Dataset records

Content starts

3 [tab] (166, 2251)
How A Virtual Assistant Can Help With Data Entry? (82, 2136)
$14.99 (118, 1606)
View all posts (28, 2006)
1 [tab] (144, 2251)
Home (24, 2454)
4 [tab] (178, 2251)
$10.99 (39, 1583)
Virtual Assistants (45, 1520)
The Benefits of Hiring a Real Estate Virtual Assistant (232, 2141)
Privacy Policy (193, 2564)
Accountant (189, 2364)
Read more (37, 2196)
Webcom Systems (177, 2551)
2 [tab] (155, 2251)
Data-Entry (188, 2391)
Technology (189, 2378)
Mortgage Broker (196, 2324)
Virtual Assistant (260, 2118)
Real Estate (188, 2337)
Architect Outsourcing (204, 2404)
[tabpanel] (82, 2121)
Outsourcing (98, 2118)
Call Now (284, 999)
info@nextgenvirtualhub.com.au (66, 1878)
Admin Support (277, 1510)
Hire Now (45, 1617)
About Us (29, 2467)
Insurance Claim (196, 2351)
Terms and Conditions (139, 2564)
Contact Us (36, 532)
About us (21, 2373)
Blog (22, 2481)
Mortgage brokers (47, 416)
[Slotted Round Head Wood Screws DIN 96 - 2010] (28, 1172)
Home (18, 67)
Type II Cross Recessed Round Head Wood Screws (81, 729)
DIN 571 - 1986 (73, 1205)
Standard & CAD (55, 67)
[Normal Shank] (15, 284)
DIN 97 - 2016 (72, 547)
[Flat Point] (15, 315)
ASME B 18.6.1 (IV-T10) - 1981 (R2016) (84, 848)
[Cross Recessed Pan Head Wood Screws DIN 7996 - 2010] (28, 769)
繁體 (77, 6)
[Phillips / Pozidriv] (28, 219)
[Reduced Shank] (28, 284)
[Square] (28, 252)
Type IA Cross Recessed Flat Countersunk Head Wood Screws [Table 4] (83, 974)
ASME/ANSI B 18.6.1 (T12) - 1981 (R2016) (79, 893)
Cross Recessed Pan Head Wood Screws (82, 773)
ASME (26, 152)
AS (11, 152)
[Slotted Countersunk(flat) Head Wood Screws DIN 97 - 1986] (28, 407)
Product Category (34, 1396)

Content ends

What you return should be the lines from the beginning of the records through the one that contains "Call Now (284, 999)", repeated exactly and with no additions.

Response:
3 [tab] (166, 2251)
How A Virtual Assistant Can Help With Data Entry? (82, 2136)
$14.99 (118, 1606)
View all posts (28, 2006)
1 [tab] (144, 2251)
Home (24, 2454)
4 [tab] (178, 2251)
$10.99 (39, 1583)
Virtual Assistants (45, 1520)
The Benefits of Hiring a Real Estate Virtual Assistant (232, 2141)
Privacy Policy (193, 2564)
Accountant (189, 2364)
Read more (37, 2196)
Webcom Systems (177, 2551)
2 [tab] (155, 2251)
Data-Entry (188, 2391)
Technology (189, 2378)
Mortgage Broker (196, 2324)
Virtual Assistant (260, 2118)
Real Estate (188, 2337)
Architect Outsourcing (204, 2404)
[tabpanel] (82, 2121)
Outsourcing (98, 2118)
Call Now (284, 999)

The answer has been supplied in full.